The number of exams they take depends on whether they come from a common law or civil jurisdiction and or whether they are members of the European Union. In many respects the QLTT has been a huge success in facilitating the recruitment of many young overseas lawyers into the ranks of the English global law firms, particularly from Commonwealth jurisdictions.
In recent years, firms have been less enthusiastic about the QLTT, working on the basis that if you are a good transactional lawyer it really makes no difference where you qualified. However, numbers taking the test have continued to burgeon, attracting more private sector providers to apply to the Law Society to run the examination.
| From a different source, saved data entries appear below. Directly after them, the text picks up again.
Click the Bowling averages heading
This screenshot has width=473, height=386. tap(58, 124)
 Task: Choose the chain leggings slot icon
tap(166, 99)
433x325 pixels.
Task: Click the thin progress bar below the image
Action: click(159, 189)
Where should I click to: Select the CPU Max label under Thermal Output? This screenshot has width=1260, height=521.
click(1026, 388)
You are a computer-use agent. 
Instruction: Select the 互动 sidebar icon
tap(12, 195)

By contemporary standards of teaching and learning, the QLTT is more like the old LSF in style – the Law Society validate providers, but are not nearly as prescriptive in regulating providers as the LPC. Indeed, there is strong case for being more hands-on with the QLTT since passing it leads to automatic admission as a solicitor - as opposed to the LPC, which usually requires all the paraphernalia of the training contract and so on.
We had a worrying experience recently in respect of an overseas lawyer who had to take just one head of the QLTT. The particular candidate failed the examination on five separate occasions, achieving an average mark of 34%. The candidate sat the examination for the sixth time late last year. Three days after taking the examination the candidate informed us that they had passed the head with one of the private sector providers.
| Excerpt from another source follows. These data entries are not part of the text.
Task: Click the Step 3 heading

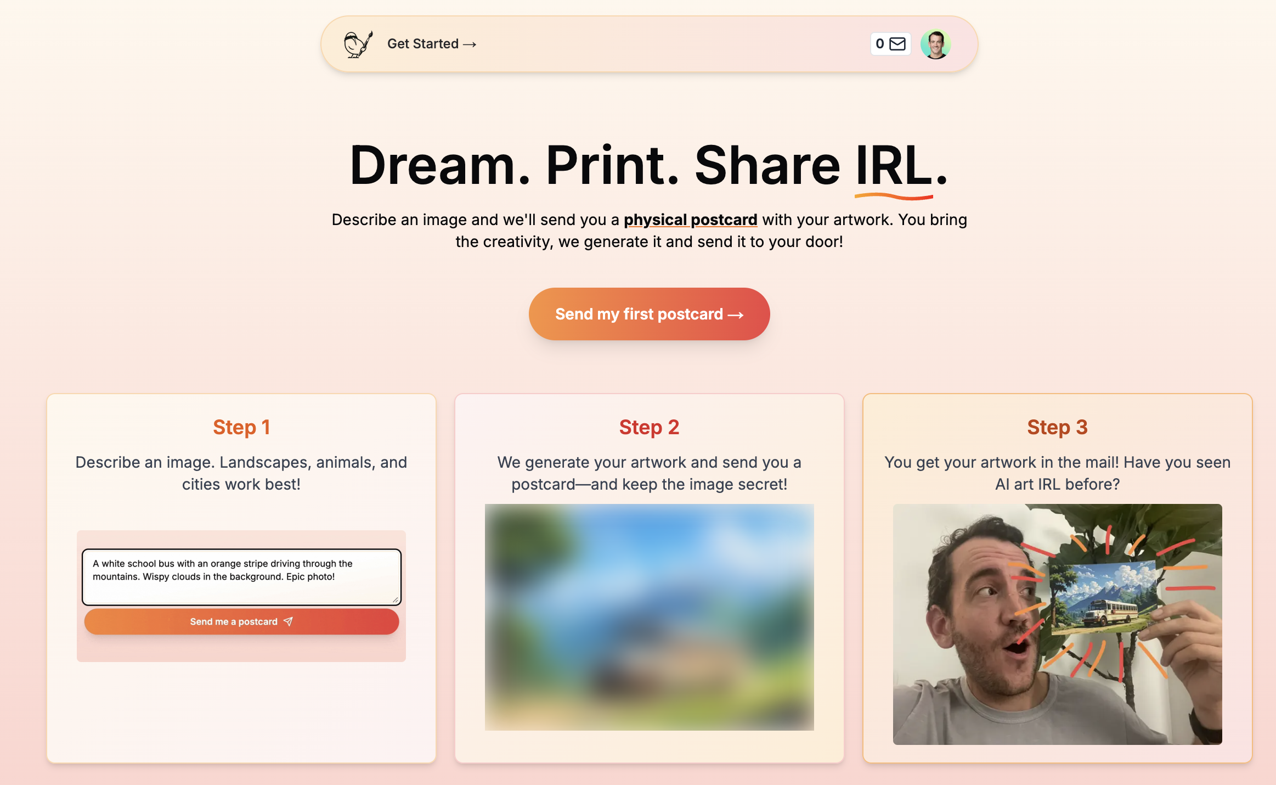Action: tap(1058, 427)
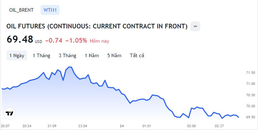Click the TradingView logo icon
Screen dimensions: 258x130
click(10, 113)
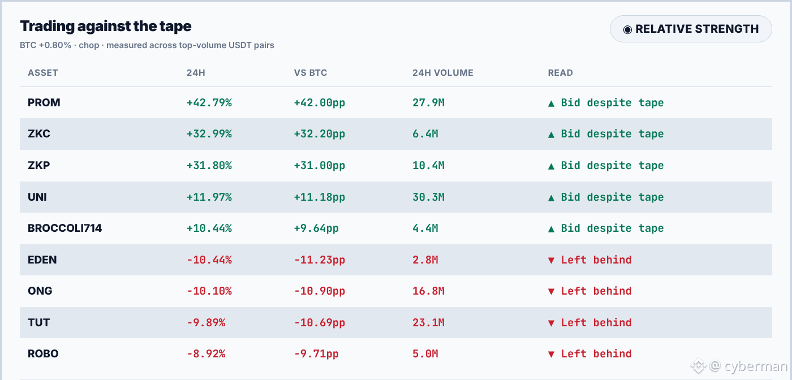Click the READ column header
Image resolution: width=792 pixels, height=380 pixels.
561,73
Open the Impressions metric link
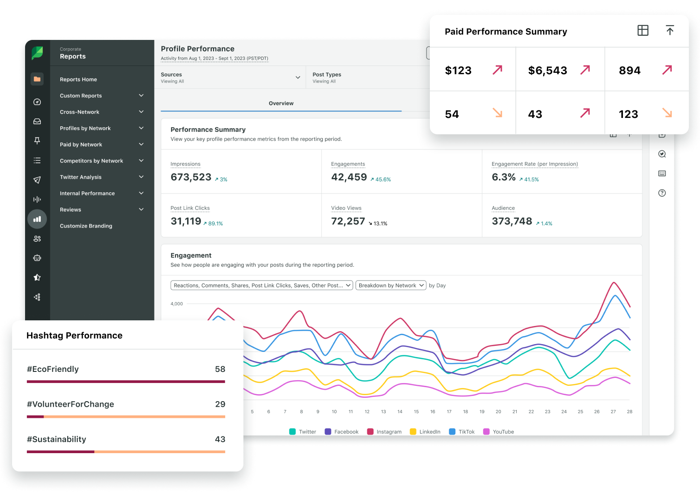 click(x=185, y=164)
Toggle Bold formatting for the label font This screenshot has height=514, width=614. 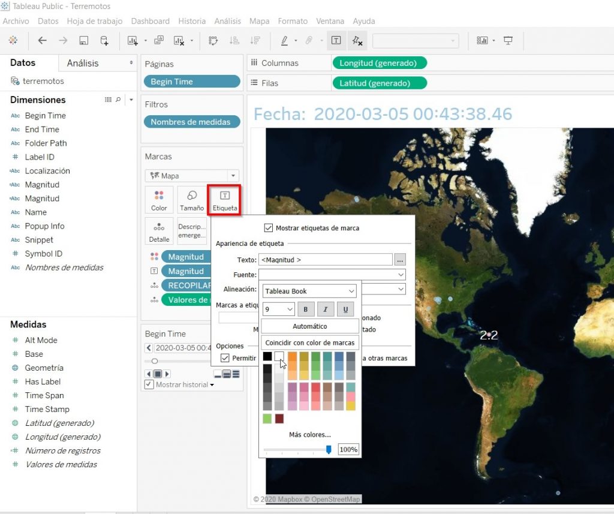click(x=306, y=308)
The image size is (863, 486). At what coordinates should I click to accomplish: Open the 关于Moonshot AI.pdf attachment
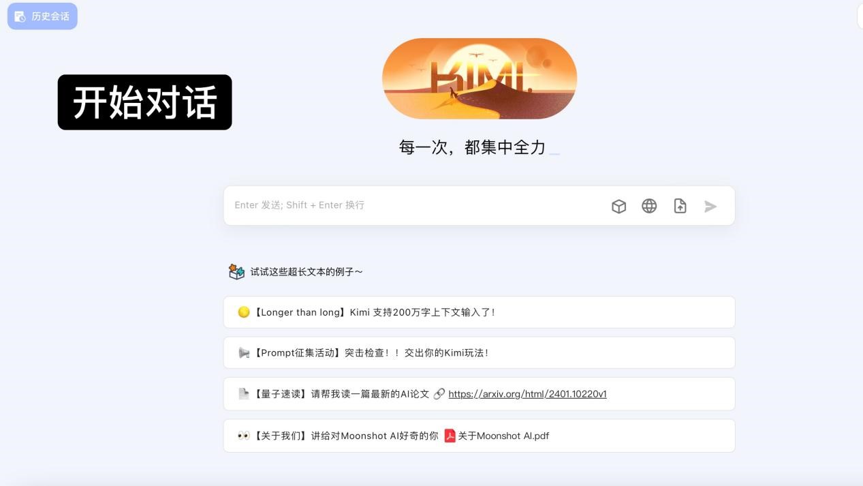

Whilst we were not obliged to mark the paper, we nevertheless decided to honour our initial commitment to the candidate. The outcome was that the candidate more or less achieved the same standard as before - 32%. In one paper covering a reserved activity, a mark of 6% was attained.
There may, of course, be an acceptable explanation for the above. However, given the context that candidates sit a test and any preparation or teaching beforehand is an optional extra, it is difficult to readily identify an acceptable explanation for a candidate passing with one provider having six times failed convincingly with another. The candidate may have been lucky, perhaps, or the examination may have suited their style or ability.
I am well aware of my own reputation for embracing the values of the market place. I have, however, never compromised at any point in my career on educational or academic standard. I worry about the implications of the above on professional standards and conduct. At the very least the Regulations Board needs to appoint a Chief External Examiner to monitor standards and impose more rigorous requirements on providers. As an institution with degree-awarding powers, we cannot compromise at any point on academic standards.
I should stress that this is not intended as a rant against the Law Society. In recent years I have been a significant critic of the society and some of the ideas emerging from Chancery Lane/Redditch. However, I actually have not felt as confident about the leadership and top-level management of the Law Society for over 10 years.